Being pregnant means there’s a lot to think about, which is why a pregnancy week by week can be so useful.

With 2,200+ babies born in the UK every day you’re in good company when it comes to your pregnancy journey, and at 25 weeks you’ll be feeling your baby growing every day.

Here’s everything you need to know about being 25 weeks pregnant…

25 weeks pregnant: Symptoms

Your increasing size is taking its toll. Backache, swollen feet and ankles are common complaints at this stage in pregnancy. So is sciatica, which happens when the growing uterus places pressure on your back and pelvis, causing periodic shooting pains in your lower back and legs. Rest, take a warm bath or apply ice to the sore area.

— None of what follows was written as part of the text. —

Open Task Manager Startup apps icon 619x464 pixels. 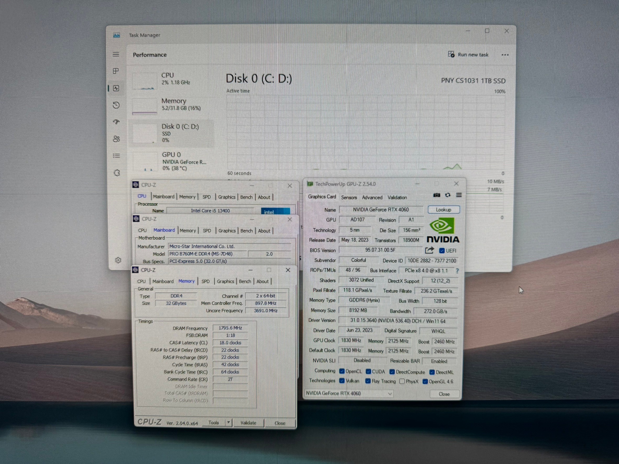[x=116, y=122]
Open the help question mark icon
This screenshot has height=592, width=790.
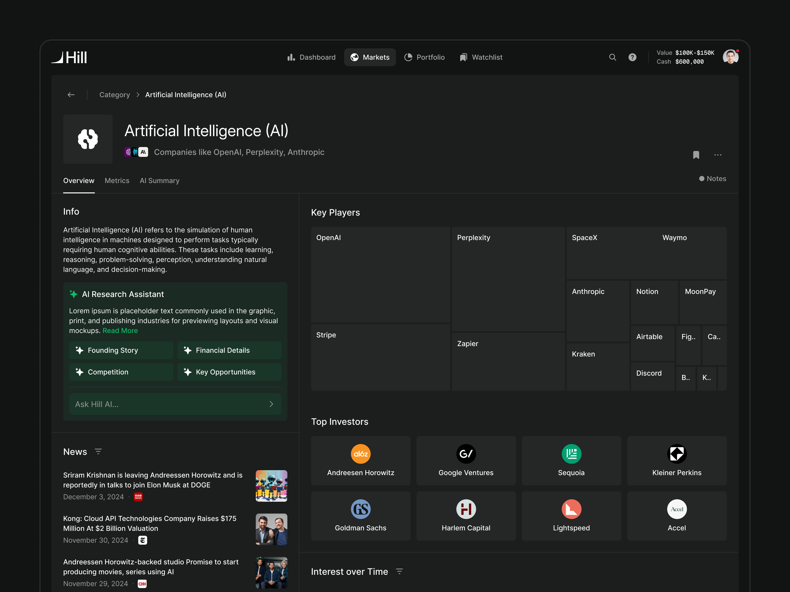[x=632, y=57]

Another irritating complaint of pregnancy is thrush. Unfortunately this can be a recurring irritation as changes in the levels of female hormones, such as oestrogen, not only increase your chances of developing it, but also make it more likely to keep coming back. Talk to your pharmacist or visit your GP who is likely to prescribe a cream and pessary treatment. Oral remedies for thrush should not be taken during pregnancy.

25 weeks pregnant: Fetal development

Your baby measures 34.6cm and weighs around 660 grams. Their spine structure is continuing to develop, nostrils are open and ears are working perfectly. They are also swallowing tiny amounts of amniotic fluid which can give them hiccups. You’ll know when they have them because you’ll feel them jerking around.

25 weeks pregnant: The changes you should make

If this is your first baby then you will have a routine check-up scheduled for Week 25. Your midwife will carry out her usual checks on your blood pressure and test for signs of protein in your urine. She will also use a tape measure to measure and plot your symphysis-fundal height.

Most antenatal classes take place around 8-10 weeks before your baby is due. However, if you’re expecting twins you may want to start your antenatal classes now. Term for twins is considered to be 38 weeks, not 40, and many do have a habit of putting in an early appearance.

Make sure you include fish as part of your weekly diet. It has considerable health benefits in pregnancy and has been proven to benefit the development of your baby’s heart, eyes and brain. In fact one study found that children of mothers who had eaten a reasonable amount of oily fish during pregnancy had, on average, better communication and social skills at age 7.